Digestion. 2008;78(1):39-43

Authors: Yüksel I, Ataseven H, Köklü S, Ertu?rul I, Ba?ar O, Odemi? B, Ibi? M, Sa?maz N, Sahin B

BACKGROUND AND AIM: Rebleeding has remained the most important determinant of poor prognosis in peptic ulcer bleeding. Gastric acid plays an important role in the pathogenesis of rebleeding. We aimed to compare the efficiency of intermittent and continuous pantoprazole infusion treatment on peptic ulcer rebleeding after endoscopic therapy. MATERIALS AND METHOD: In this prospective study, patients with active peptic ulcer bleeding or non-bleeding visible vessel were treated initially with endoscopic therapy. They were randomized to receive intermittent or continuous intravenous pantoprazole treatment. Rebleeding rate, duration of hospital stay, need for total blood transfusion and need for urgent surgery were compared among both groups. RESULTS: Rebleeding rate (6.1 vs. 8.3%), duration of hospital stay (4.17 vs. 4.41), need for total blood transfusion (2.18 vs. 2.59) and need for urgent surgery (4.1 vs. 4.2%) were similar in intermittent and continuous pantoprazole infusion therapy groups, respectively.
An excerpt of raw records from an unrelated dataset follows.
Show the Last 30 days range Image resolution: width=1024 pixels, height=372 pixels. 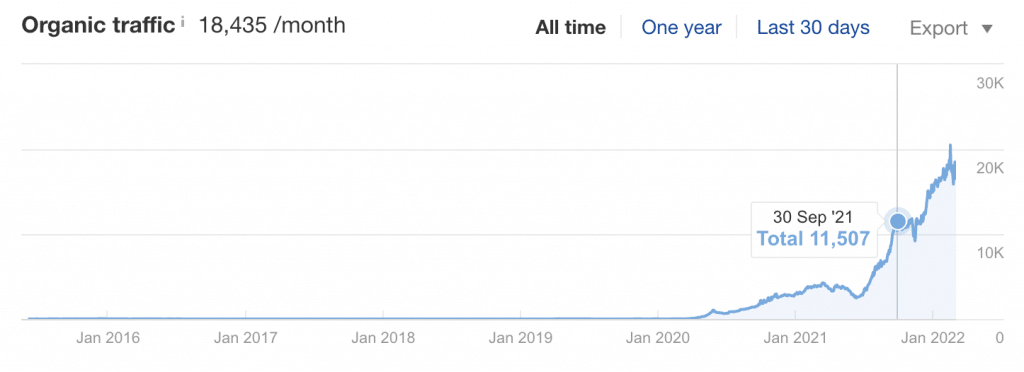pyautogui.click(x=813, y=28)
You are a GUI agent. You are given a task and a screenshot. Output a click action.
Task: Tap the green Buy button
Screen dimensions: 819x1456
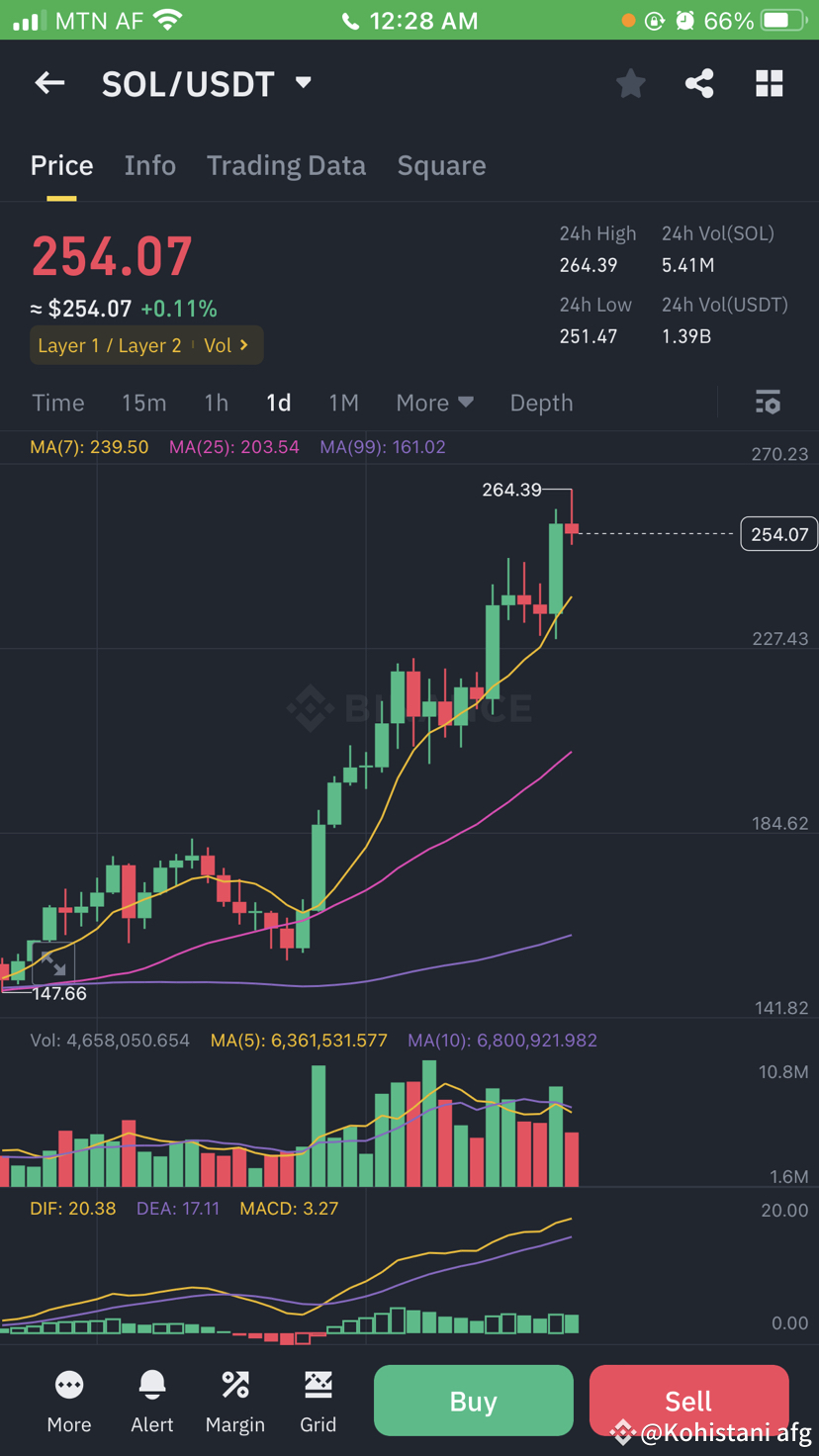pyautogui.click(x=474, y=1401)
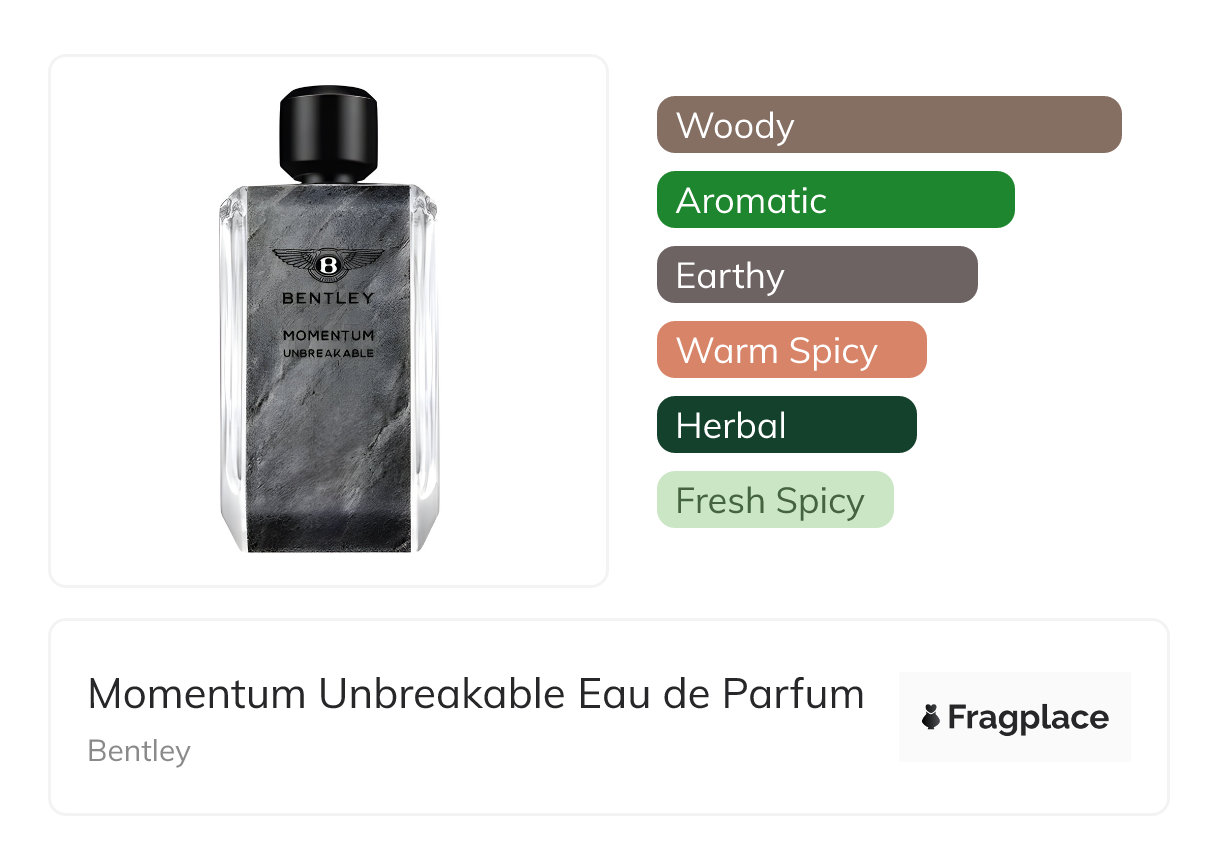Click the winged Bentley B emblem on bottle
This screenshot has width=1218, height=864.
328,266
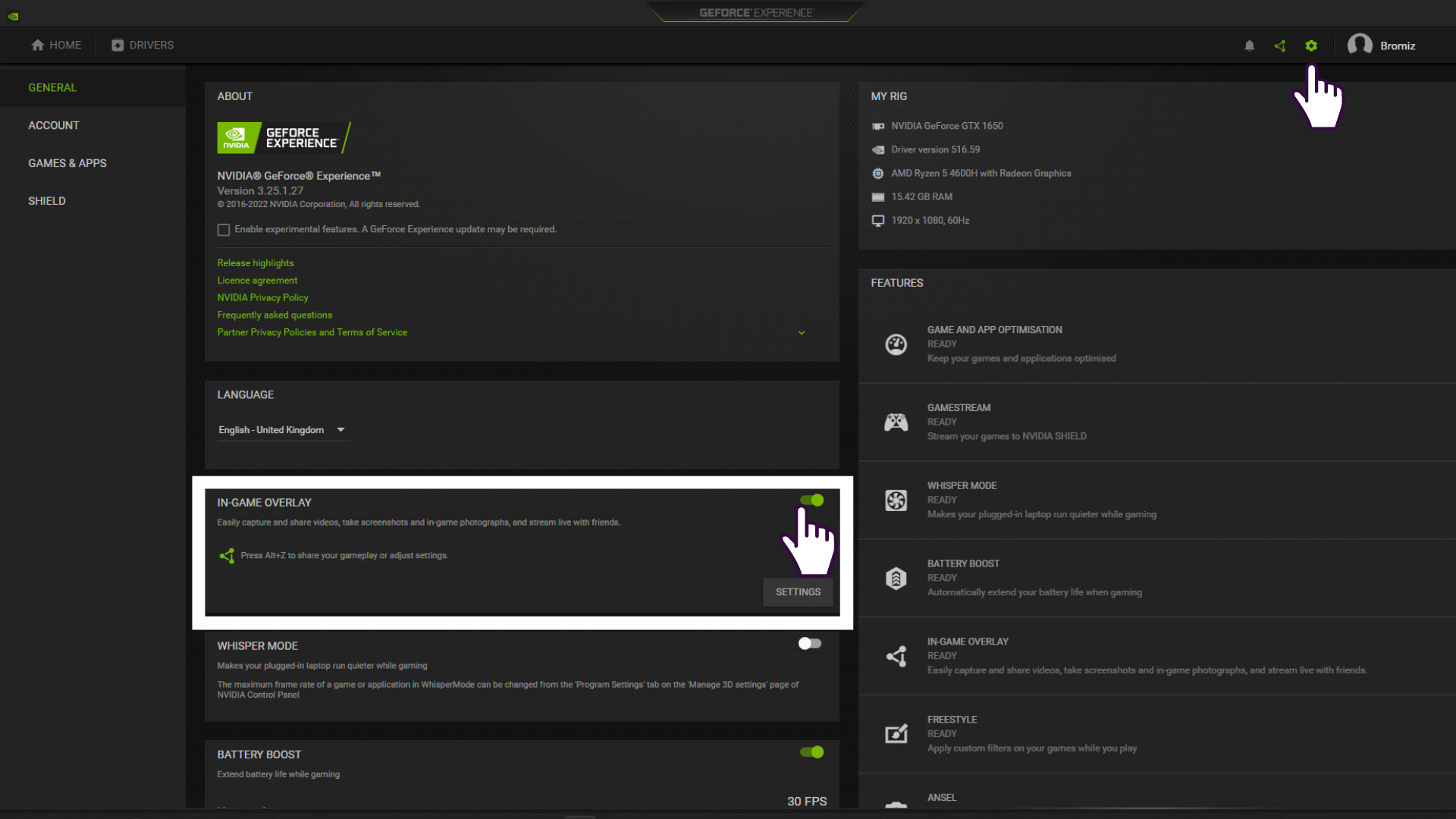1456x819 pixels.
Task: Disable the Battery Boost toggle
Action: pyautogui.click(x=811, y=752)
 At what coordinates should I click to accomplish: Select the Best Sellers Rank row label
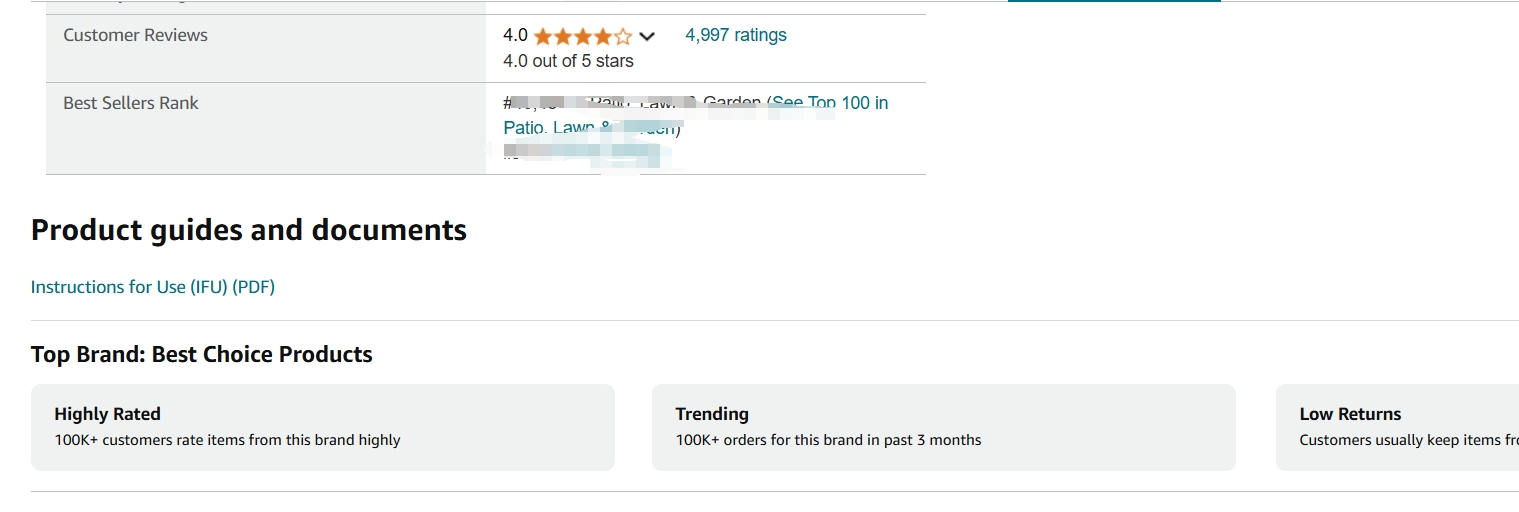pyautogui.click(x=131, y=103)
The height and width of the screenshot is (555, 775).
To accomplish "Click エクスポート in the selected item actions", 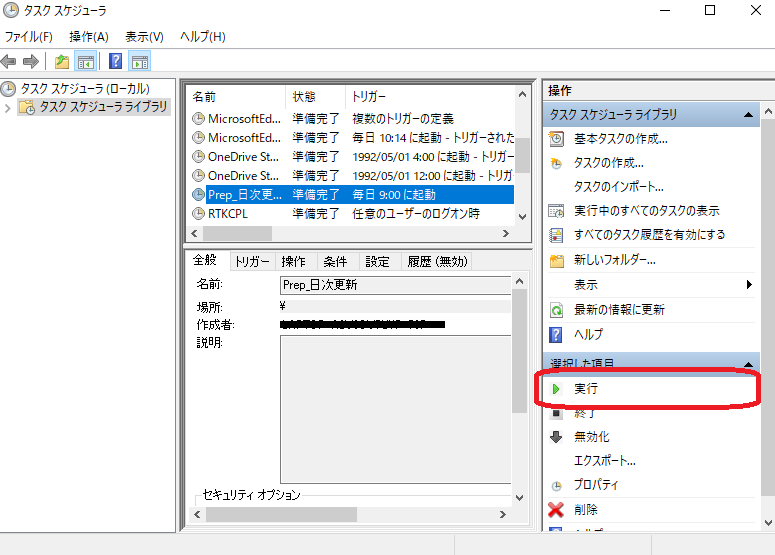I will click(x=604, y=461).
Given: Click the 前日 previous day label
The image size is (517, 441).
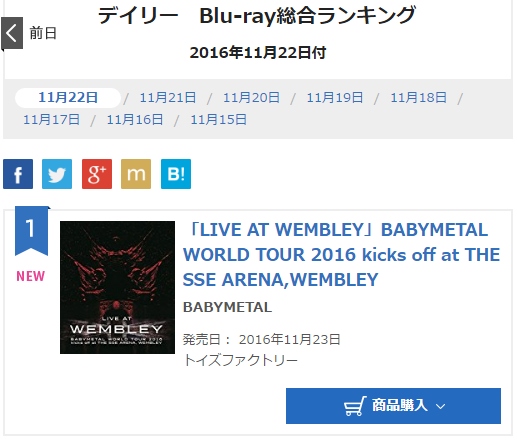Looking at the screenshot, I should point(43,33).
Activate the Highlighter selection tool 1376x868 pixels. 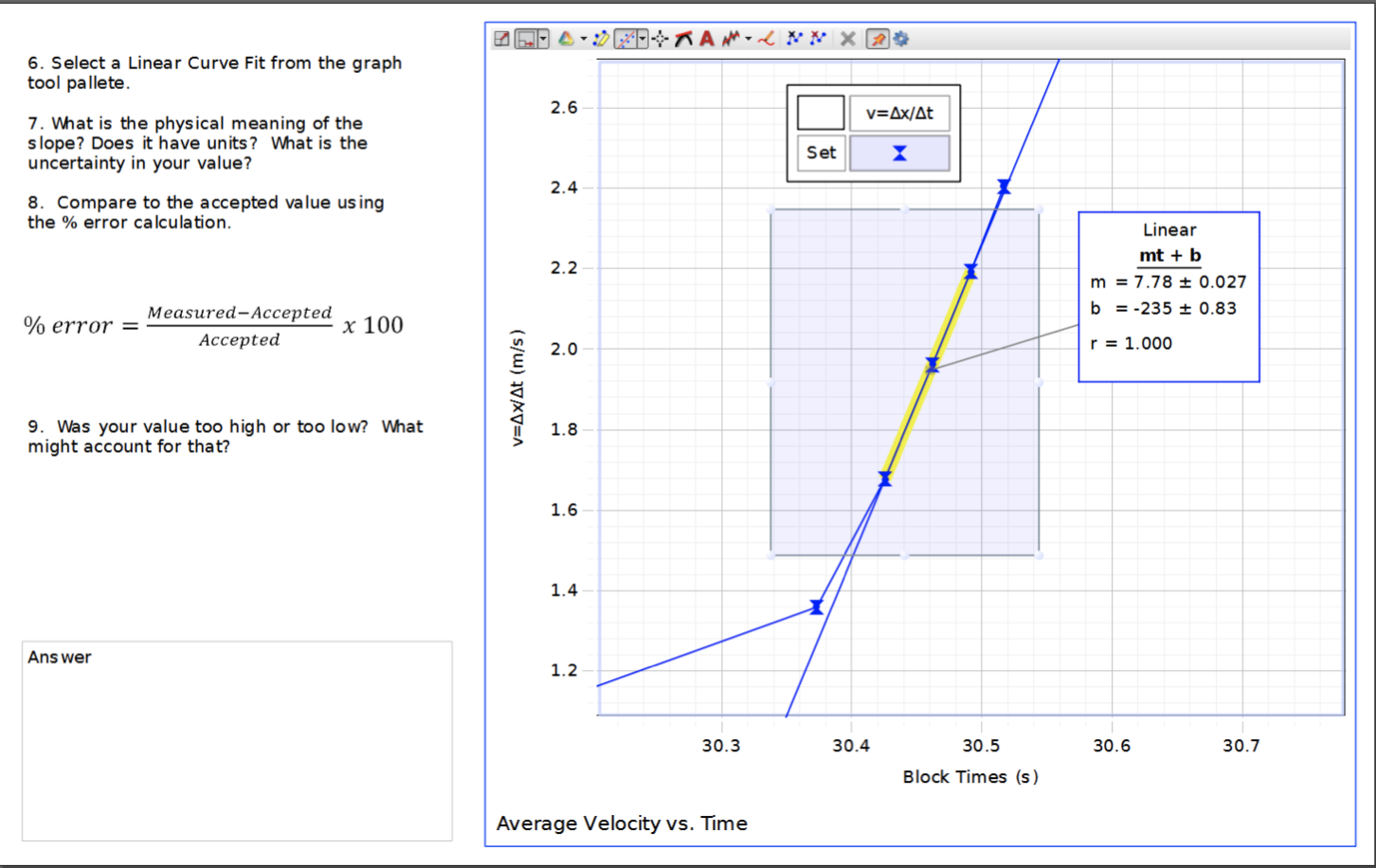click(603, 38)
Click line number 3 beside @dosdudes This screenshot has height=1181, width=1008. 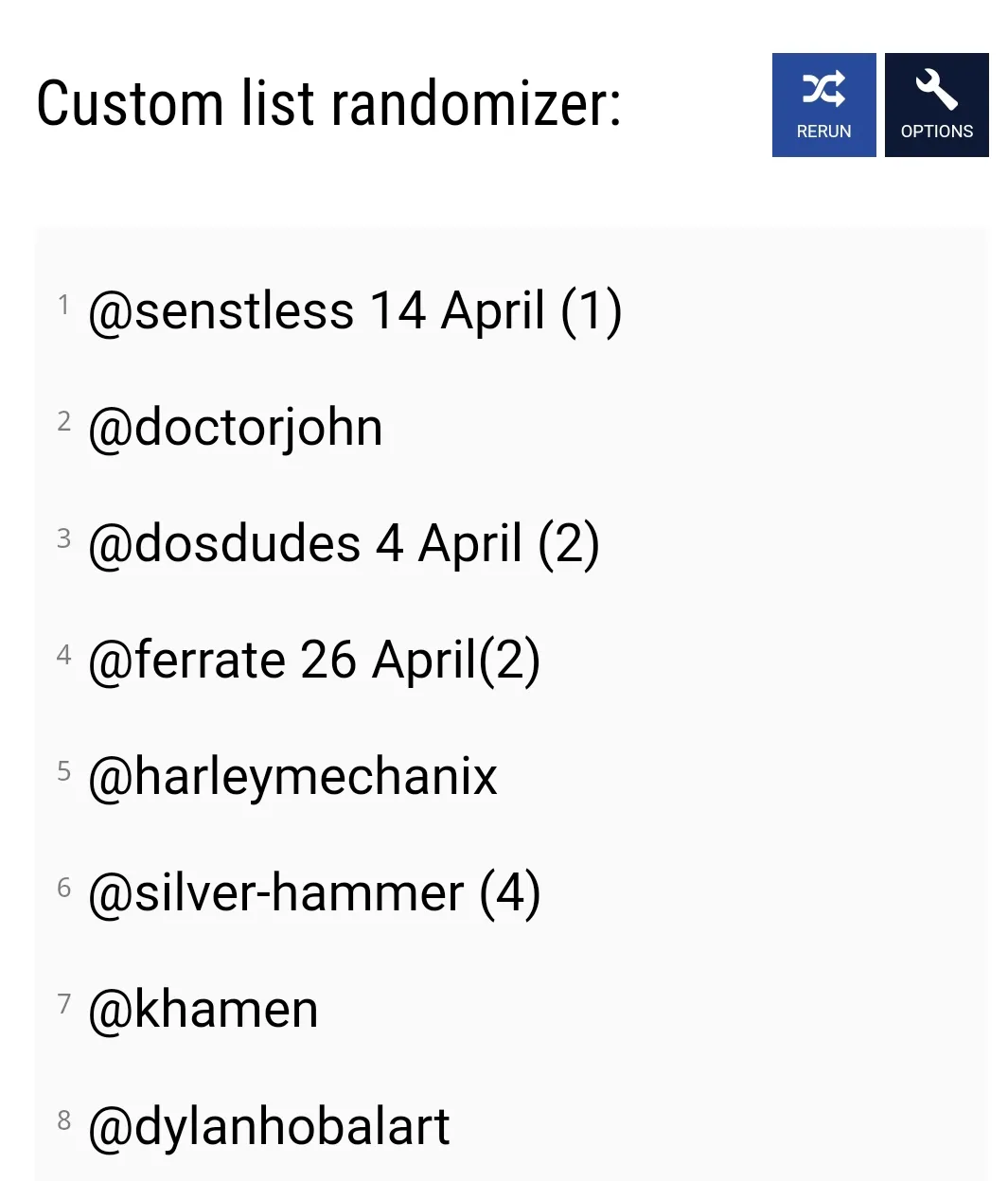[63, 538]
There was no bleeding-related death in either group. CONCLUSION: In patients with peptic ulcer bleeding, intermittent and continuous pantoprazole infusion after successful endoscopic therapy have comparable outcomes in reducing rebleeding. Both have similar effects on hospital stay, need for blood transfusion and urgent surgery. Intermittent administration has application and cost advantages over continuous infusion.

PMID: 18824852 [PubMed - indexed for MEDLINE]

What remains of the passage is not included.